Action-flick details aside, Castillo had three fights and three knockouts. The Canton kumite’s first American champion victimized a 280-pound Japanese sumo; a Muay Thai fighter renowned for kicking coconut trees and opponents’ shins; and a Penjakate Silate fighter from Indonesia who had metal ribbon woven into his skin all the way up both forearms.

So, did any competitors die?

“I don’t watch fights,” he explains, “because I don’t think it does me any good. If I’m a real martial artist, I should be able to react to whatever they throw at me. Period. That’s my mentality and that was my teacher’s mentality. … But also because I didn’t want to see some guy be extremely brutal to somebody, watch them take this person apart and then be intimidated if I was matched up against him.

“My teacher always said a fight is a fight, a competition is a fight. That’s it. It’s no different than on the street. You’re going to do what you’re going to do; do what you’re going to do.

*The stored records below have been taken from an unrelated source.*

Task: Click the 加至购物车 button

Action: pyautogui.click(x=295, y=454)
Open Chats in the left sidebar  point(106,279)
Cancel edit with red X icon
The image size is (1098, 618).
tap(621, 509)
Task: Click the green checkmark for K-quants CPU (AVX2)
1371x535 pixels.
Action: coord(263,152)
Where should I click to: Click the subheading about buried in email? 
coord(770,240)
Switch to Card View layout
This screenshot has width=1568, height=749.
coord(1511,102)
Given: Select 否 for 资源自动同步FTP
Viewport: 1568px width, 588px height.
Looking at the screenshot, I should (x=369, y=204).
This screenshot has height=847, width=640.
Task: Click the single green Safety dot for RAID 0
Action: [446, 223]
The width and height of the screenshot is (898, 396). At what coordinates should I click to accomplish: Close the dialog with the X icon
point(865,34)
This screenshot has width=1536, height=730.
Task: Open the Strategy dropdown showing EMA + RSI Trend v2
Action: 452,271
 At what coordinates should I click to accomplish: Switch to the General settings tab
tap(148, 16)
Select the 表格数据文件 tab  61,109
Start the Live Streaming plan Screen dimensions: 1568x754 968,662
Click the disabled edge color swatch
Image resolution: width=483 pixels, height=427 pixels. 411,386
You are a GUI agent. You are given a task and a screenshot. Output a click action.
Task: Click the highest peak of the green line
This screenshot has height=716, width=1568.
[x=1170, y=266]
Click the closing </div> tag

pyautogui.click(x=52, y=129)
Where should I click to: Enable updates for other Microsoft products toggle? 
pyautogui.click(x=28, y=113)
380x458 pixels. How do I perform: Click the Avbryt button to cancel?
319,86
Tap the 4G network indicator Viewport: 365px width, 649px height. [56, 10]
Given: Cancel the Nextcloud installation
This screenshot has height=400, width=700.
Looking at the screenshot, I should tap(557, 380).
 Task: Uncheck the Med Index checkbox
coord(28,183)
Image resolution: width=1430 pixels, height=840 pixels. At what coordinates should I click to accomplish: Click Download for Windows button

If you’re not confident then don’t come; don’t consider yourself a martial artist.”

But did anyone die?

“Obviously, I didn’t go combing the alley to see, but yeah, I mean, logically, looking at the people that got hit, I’m sure somebody did. Yeah. Or was crippled. Absolutely. And myself, I was feeling more sick to my stomach than happy about it, because of the fact that I’d hurt a lot of people too.”

Passing the torch

When Castillo returned home to Aspen, friends and acquaintances urged him to start a class. Working as an optician at the time, Castillo began teaching students informally at Glory Hole Park.

Attendance spiked after Castillo won the 1999 U.S. Open Kung Fu Championship in San Ramon, Calif., without getting hit once. “I decided that, since I always wanted to work for myself and not necessarily be an optician, to open a kung fu school,” he says.

Castillo’s small Aspen studio is located on north Mill Street, near Othello’s SK8 Shop, a landscaper, a tile shop and a vacuum and electronics repair shop. Since Castillo opened the White Pheonix school in Aspen (complete with the 18 traditional kung fu weapons), no student has even sustained a black eye ” yet. After all, kung fu is foremost about conflict avoidance, then resolution.

In the next year, Castillo plans to open a second White Pheonix school in Sausalito, Calif. San Juan, Puerto Rico, will be the third and final piece. Ultimately, one of his students will become the eighth grand master of the system.

“Even now, White Pheonix has a life that it hasn’t ever had,” Castillo says. “My students have told me that this thing is here to stay. If I walked out of here tomorrow, I’m sure they’d pay the rent and continue. It’s got its own life now. That’s what I’m most proud of.”